В образе Дон Кихота Сервантес показывает, что героическая, свободная жизнь не совместима ни с условиями средневекового, ни с условиями буржуазного общества. Дон Кихот – последний ренессансный герой: юмористическим рассказом о самом отважном, деятельном и благородном человеке, какого когда-либо видел мир, и самом смешном безумце заканчивается тема реализма Возрождения. Проникнутые верой в будущее, социальные утопии Возрождения выступают в романе испанского художника уже как тоска Дон Кихота по давно исчезнувшему "золотому веку": "Люди, жившие тогда, не знали двух слов: твое – мое.
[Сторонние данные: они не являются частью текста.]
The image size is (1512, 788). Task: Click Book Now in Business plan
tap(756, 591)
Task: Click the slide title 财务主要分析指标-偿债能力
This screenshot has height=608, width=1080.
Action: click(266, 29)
В те святые времена все было общее". Оптимистическим девизом Панурга: "человек стоит столько, во сколько он сам себя ценит", девизом, который уже приобретает демонический характер в устах леди Макбет: "Решись – и нам удастся все", – руководствуется и Дон Кихот, но вера в неограниченные силы личности здесь всего лишь следствие безумного игнорирования объективных условий.
Изобретательный, практичный, обычно преуспевающий персонаж новеллы и "хитроумный идальго", изобретательный в сфере воображения, неудачник, – таковы две крайние точки в эволюции темы Возрождения. Изображение значительных деяний завершается изображением субъективного героизма великих устремлений. Дон Кихот, уподобляя себя Икару, утешается тем, что о нем скажут: "Великих дел он не свершил, но умер, к ним стремясь душою". Идеализирующее, но реалистическое сознание героев Рабле переходит в романтику идеалистического сознания Дон Кихота. Своим романом Сервантес не только завершает реализм Возрождения, но указывает роману Нового времени, родоначальником которого он является, одну из главных его тем: протест непрактичной личности против общественных условий, романтика субъективной жизни как обратная сторона "прозаического" существования человека в буржуазном обществе. Отсюда и огромное значение "донкихотской ситуации" для всей последующей литературы.
IV. Метод типизации
Отличие "антропологической" формы реализма Возрождения наглядно выступает при анализе образа и сюжета у Шекспира – вершины этого реализма.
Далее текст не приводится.